# Exercise:
Return every line of the data below that contains the word "width".

# Provided data:
# # # # #
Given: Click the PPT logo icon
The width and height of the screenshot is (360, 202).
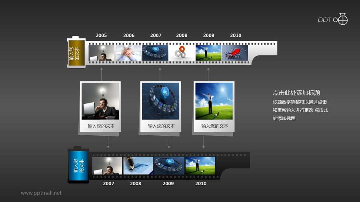Looking at the screenshot, I should click(333, 20).
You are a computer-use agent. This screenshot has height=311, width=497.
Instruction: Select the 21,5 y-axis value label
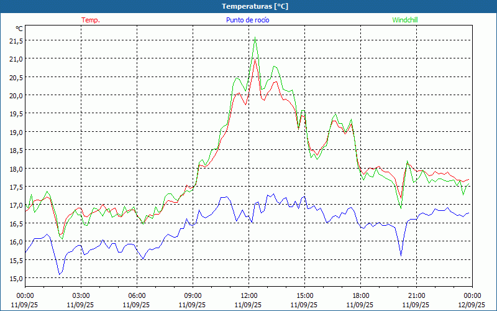(x=16, y=40)
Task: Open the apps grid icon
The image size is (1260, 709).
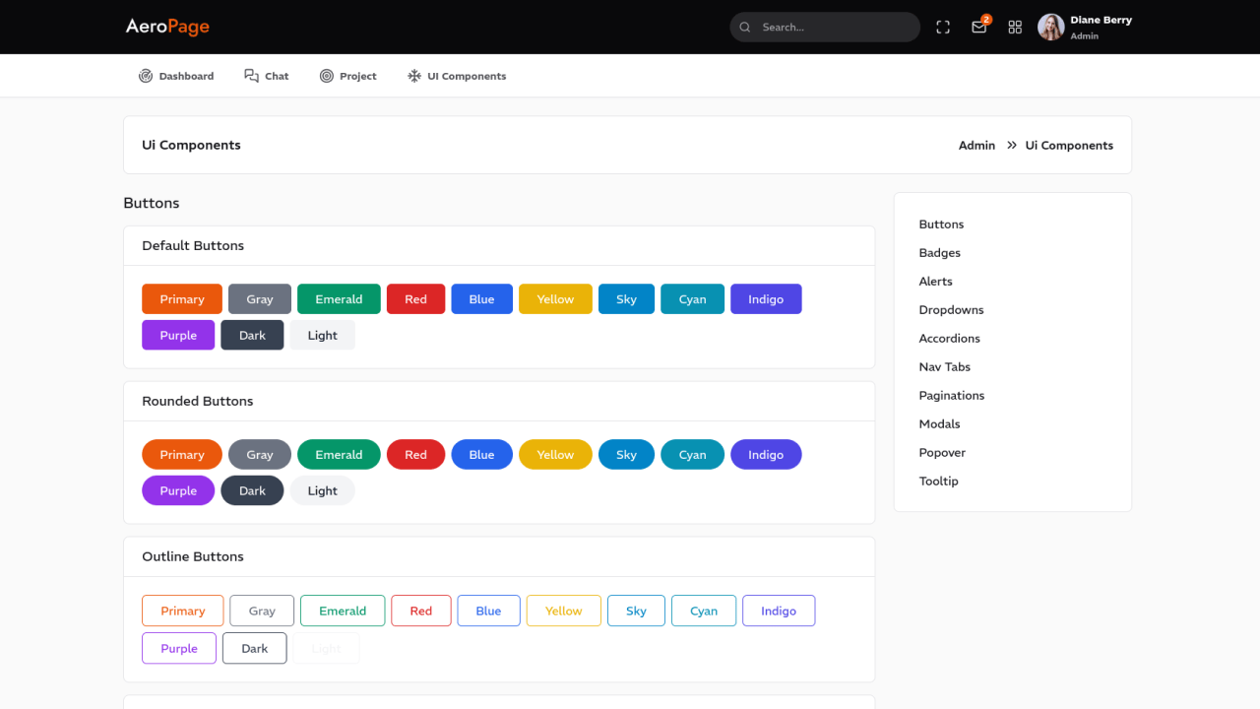Action: [x=1015, y=28]
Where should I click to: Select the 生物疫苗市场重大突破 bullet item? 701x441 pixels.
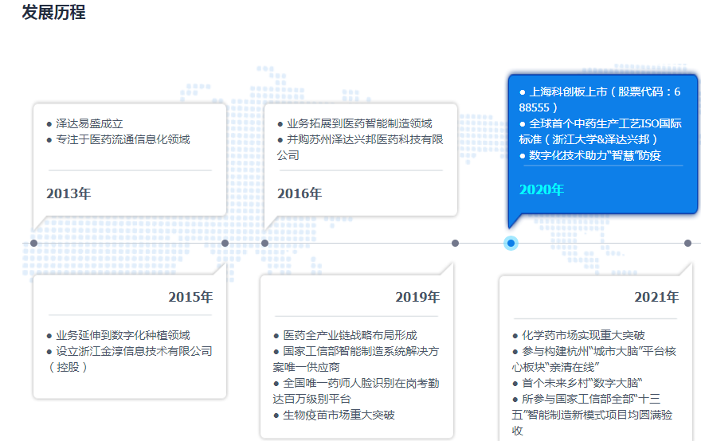[x=339, y=415]
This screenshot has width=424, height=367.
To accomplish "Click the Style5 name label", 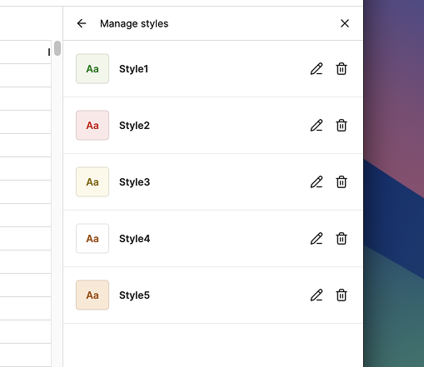I will coord(134,295).
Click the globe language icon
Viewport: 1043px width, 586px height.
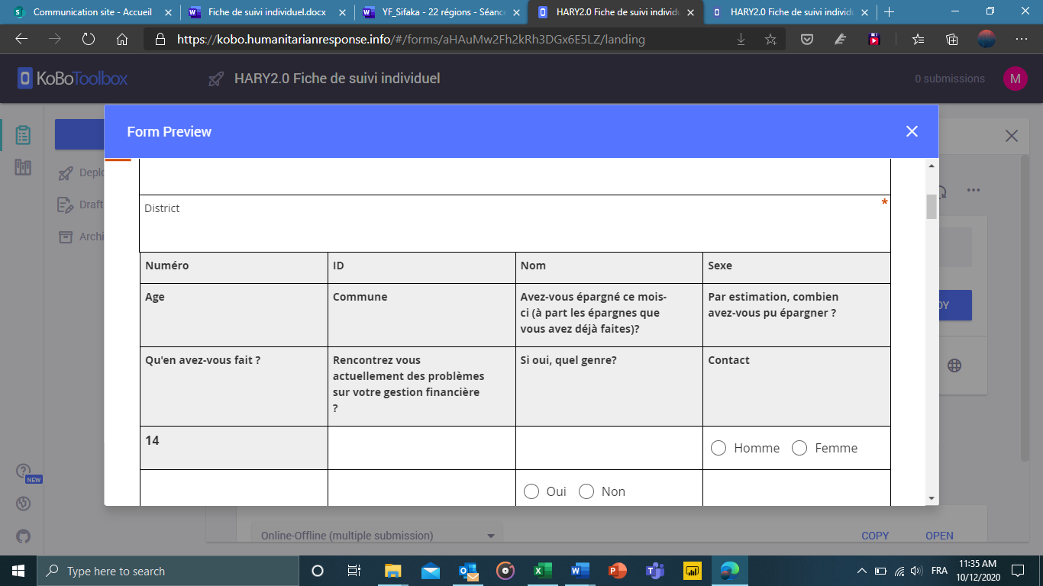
# # # # #
# Result for this task:
The width and height of the screenshot is (360, 202).
You are a computer-use agent. This screenshot has height=311, width=497.
This screenshot has width=424, height=367.
Viewport: 1043px width, 586px height.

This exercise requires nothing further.